Yeah, I don't understand why Blogger now requires javascript to read any blog. The content is just static HTML most of the time! Why are they pushing so hard to hide the content if you have javascript disabled?


I believe Blogger is now written using GWT (Google Web Toolkit) which is basically all javascript.


That's fine. But not providing a static fallback is very poor practice.


They are making their properties require scripting, they threatened that javascript "would be replaced" with something that can support massive codebases (dart), and they have new protocols that use a persistent connection that can't really have a proxy between you and Google (Spdy).

I'm sure some of these came about organically, but they all contribute to moving from a publishing model (web 'pages') to an application model.

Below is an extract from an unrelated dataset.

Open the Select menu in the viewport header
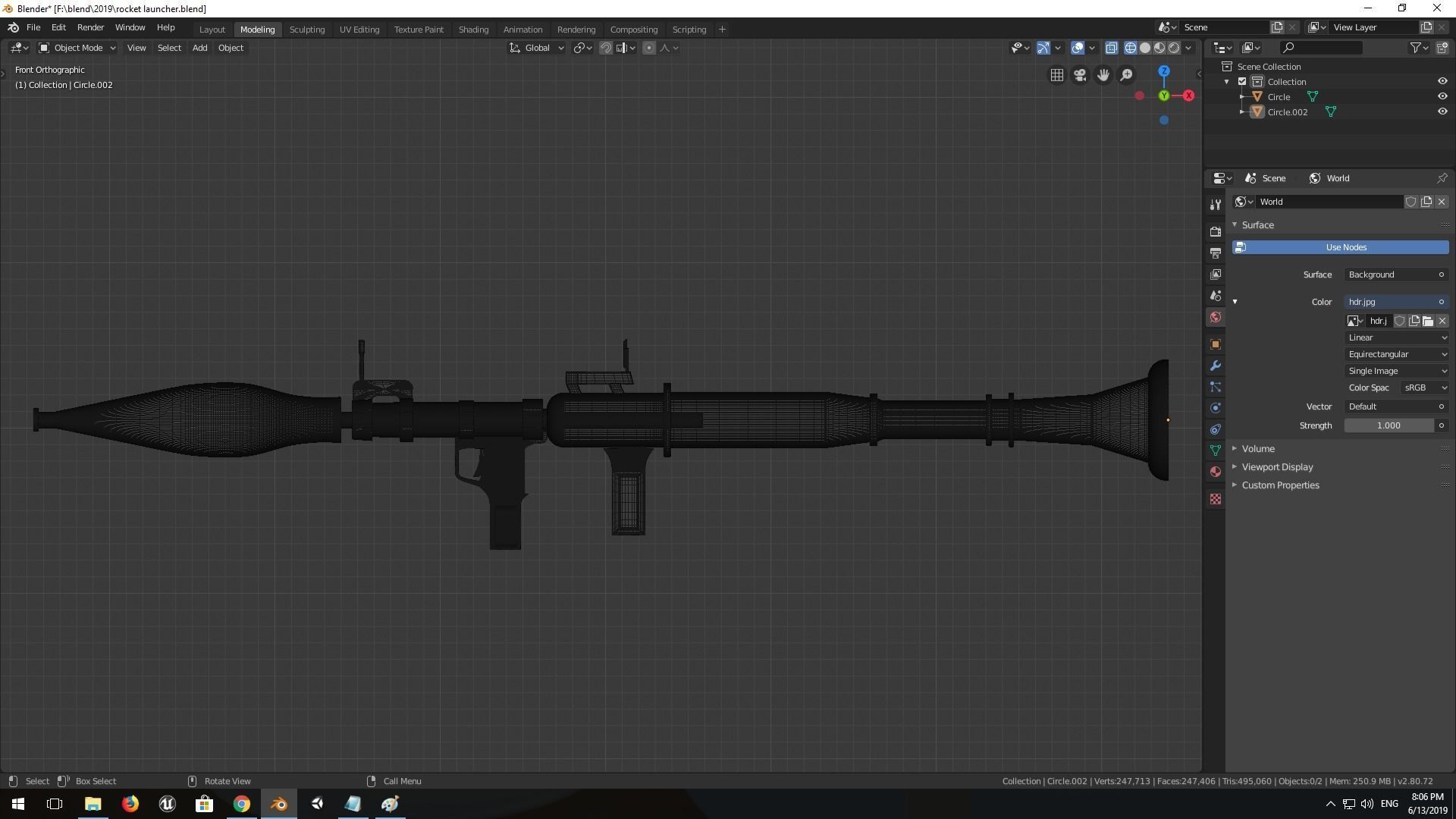The image size is (1456, 819). tap(168, 48)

Basically Google is making the web into an application, but like modern DRM in games, you have to be 'online' signed into google all the time to use it.

Make it personal 1:1 with google by killing proxies (require TLS like in Spdy), kill pages by requiring scripting. Result is a Ubisoft for the web. This is I think pretty clearly the destination that Google is pushing towards.

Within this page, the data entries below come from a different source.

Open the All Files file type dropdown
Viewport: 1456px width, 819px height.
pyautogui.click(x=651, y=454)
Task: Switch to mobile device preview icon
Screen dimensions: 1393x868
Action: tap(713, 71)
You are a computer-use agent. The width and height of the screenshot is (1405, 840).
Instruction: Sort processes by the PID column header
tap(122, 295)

JavaScript is part of the web now. It's because people like interactive content, not because of some conspiracy to DRM their corporate advertising blog.

Also, proxying works fine for SPDY: http://dev.chromium.org/spdy/spdy-proxy.


"JavaScript is part of the web now." It wasn't before? It's acceptable to have completely blank pages with no content, JavaScript 'or else'?

"It's because people like interactive content". And Google put '+' into everything because 'people like social', not some plan to compete with Facebook.

"some conspiracy to DRM their corporate advertising blog." Because clearly I was talking about a single blog.

"proxying works fine for SPDY" A SPDY -> HTTP proxy. When there's a SPDY-to-SPDY caching proxy and no man-in-the-middle you might say it works fine.

...that's a lot of spin from a Google employee. Maybe I hit pretty close to the mark.


You're right that it's odd that the page is blank when viewed in w3m. I'm guessing this is an oversight rather than something intentional. I will investigate.

(As for SPDY proxies, I use one every day at work. I'm not sure why you are so concerned about the ability to proxy, but I assure you it works fine.)